Transcribe, character for character, the portion of the passage on trifluoromethyl alcohol synthesis that begins with the words "The enatiomerically pure" and ends with the words "excellent yields [57].".

## Selected text

★ ★ ★

Imino ketones of type 68, which are quite labile compounds obtained from 2-aryl-2-oxoethanol hydrates (arylglyoxal hydrates) and primary amines, reacted easily with TMS-CF₃ with complete chemoselectivity to afford the O-silylated α-trifluoromethyl alcohols 69 in high yields [54] (Scheme 28 ). Typically, the reaction was performed in DME/CsF, but comparable yields were obtained in DMF/K₂CO₃ or in DMSO without any additive. In contrast to adducts 65, treatment of 69 with NaBH₄ in ethanol at room temperature led directly to the amino alcohol 70.

Scheme 28.

Compounds 71, i.e. α-imino lactones, contain the structure fragment of an α-imino carbonyl derivative. They reacted with TMS-CF₃ in THF at 0 °C in the presence of an activator, and the corresponding products 72 were obtained exclusively [55] (Scheme 29 ). The latter were transformed to amino alcohols 73 by treatment with LiBH₄ in THF. Subsequent hydrogenolysis, Boc-protection, and acidic deprotection led to the hydrochlorides of the anti-diastereoisomers 74 in a diastereoselective manner. In an alternative approach, imino lactones 71 were stereoselectively hydrogenated and N-benzylated to give the corresponding cis-disubstituted α-amino lactones 75. Trifluoromethylation followed by treatment with NaBH₄ in methanol/water gave the diastereoisomers 76, which finally were converted to syn-74.

Scheme 29.

The enatiomerically pure β-amino alcohol 77 derived from (+)-pulegon is a useful auxiliary for a highly diastereoselective multi-step procedure applied for the preparation of α-hydroxy aldehydes [56]. Condensation of 77 with glyoxal derivatives (R = alkyl, aryl) led to the intermediate products 78, which, upon treatment with TMS-CF₃ and TBAF, were converted into trifluoromethyl alcohols 79 with diastereoselectivities between 11:1 and >50:1 [57] (Scheme 30 ).

Scheme 30.

Selective reduction with AlH₃ in THF resulted in the cleavage of the C,O bond of the aminoacetal to give 80. Finally, removal of the auxiliary by treatment with pyridinium chlorochromate (PCC) followed by NaOH afforded the N-benzylamino alcohols 81 in excellent yields [57].

2.7. Petasis reaction of 2-hydroxy-3,3,3-trifluoropropanal

An attractive multi-step approach to diverse β-amino-α-trifluoromethyl alcohols offers the Petasis reaction [58] with 2-hydroxy-3,3,3-trifluoropropanal (83), boronic acids and secondary amines [59] (Scheme 31 ). The key compound 83 was synthesised via nucleophilic addition of TMS-CF₃ to cinnamic aldehyde, subsequent ozonolysis and typical workup with dimethyl sulfide. Remarkably, the Petasis reaction leading to 84 occurred with high diastereoselectivity.

★ ★ ★

## Supplied entries
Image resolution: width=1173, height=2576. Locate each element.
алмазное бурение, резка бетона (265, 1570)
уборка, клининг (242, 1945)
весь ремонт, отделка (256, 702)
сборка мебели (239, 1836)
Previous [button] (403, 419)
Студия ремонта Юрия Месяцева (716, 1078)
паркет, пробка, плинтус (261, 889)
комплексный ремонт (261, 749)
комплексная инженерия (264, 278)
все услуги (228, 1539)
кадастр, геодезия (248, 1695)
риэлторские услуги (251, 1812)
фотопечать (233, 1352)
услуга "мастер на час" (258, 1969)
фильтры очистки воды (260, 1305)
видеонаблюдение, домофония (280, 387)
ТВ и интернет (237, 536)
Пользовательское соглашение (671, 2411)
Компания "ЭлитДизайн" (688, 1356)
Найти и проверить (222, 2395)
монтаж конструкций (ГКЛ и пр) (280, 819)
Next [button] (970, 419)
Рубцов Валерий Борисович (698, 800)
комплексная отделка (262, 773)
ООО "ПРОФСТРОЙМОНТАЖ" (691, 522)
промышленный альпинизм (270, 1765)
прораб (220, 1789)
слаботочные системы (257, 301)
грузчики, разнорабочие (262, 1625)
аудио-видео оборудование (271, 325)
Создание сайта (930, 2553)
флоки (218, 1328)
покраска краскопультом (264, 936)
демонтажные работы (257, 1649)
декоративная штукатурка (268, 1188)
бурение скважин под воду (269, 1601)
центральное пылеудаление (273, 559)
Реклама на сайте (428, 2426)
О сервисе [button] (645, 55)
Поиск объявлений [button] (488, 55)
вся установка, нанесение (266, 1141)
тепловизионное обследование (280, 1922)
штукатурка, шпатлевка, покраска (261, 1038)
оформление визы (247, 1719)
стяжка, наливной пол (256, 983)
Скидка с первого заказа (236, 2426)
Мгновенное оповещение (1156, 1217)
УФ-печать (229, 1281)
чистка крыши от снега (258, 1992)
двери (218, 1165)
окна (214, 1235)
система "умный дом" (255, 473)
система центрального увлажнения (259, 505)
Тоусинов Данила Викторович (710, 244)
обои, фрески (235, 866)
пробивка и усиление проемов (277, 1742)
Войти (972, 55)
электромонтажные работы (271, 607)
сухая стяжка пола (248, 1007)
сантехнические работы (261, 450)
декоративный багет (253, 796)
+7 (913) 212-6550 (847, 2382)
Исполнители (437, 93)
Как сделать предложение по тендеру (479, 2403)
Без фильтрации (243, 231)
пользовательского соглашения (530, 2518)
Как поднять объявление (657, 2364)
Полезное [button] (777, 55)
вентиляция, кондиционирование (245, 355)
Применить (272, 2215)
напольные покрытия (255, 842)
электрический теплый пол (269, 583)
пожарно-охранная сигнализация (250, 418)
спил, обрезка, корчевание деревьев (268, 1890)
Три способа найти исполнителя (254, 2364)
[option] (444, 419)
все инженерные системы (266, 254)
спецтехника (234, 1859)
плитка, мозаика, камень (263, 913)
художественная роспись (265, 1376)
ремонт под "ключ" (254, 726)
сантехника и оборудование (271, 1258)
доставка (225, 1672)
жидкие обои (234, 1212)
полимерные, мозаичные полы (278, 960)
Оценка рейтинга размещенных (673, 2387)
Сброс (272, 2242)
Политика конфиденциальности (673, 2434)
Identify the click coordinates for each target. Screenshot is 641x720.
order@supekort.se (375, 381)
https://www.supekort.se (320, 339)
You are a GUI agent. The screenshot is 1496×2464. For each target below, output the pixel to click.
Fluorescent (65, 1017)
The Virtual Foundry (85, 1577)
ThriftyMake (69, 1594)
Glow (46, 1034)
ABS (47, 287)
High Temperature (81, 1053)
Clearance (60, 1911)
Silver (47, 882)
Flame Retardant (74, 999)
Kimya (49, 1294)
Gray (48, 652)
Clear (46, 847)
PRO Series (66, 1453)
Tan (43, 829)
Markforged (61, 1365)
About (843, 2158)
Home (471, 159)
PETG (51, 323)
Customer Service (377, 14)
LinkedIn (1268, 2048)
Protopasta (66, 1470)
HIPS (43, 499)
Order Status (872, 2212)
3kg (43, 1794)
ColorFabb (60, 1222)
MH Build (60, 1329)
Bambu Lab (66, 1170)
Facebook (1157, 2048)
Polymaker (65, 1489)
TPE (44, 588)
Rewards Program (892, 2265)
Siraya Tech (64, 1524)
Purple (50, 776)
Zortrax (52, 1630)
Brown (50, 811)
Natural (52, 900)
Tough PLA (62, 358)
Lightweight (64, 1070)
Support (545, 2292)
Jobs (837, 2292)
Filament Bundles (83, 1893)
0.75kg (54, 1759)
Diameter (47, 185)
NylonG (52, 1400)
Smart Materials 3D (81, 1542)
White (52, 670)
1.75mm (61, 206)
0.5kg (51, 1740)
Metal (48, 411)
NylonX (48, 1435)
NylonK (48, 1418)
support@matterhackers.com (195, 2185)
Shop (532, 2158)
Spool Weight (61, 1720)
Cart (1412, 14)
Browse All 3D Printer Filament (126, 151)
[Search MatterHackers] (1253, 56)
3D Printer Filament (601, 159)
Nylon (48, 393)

★ ★ ★

## Output of the task
The enatiomerically pure β-amino alcohol 77 derived from (+)-pulegon is a useful auxiliary for a highly diastereoselective multi-step procedure applied for the preparation of α-hydroxy aldehydes [56]. Condensation of 77 with glyoxal derivatives (R = alkyl, aryl) led to the intermediate products 78, which, upon treatment with TMS-CF₃ and TBAF, were converted into trifluoromethyl alcohols 79 with diastereoselectivities between 11:1 and >50:1 [57] (Scheme 30 ).

Scheme 30.

Selective reduction with AlH₃ in THF resulted in the cleavage of the C,O bond of the aminoacetal to give 80. Finally, removal of the auxiliary by treatment with pyridinium chlorochromate (PCC) followed by NaOH afforded the N-benzylamino alcohols 81 in excellent yields [57].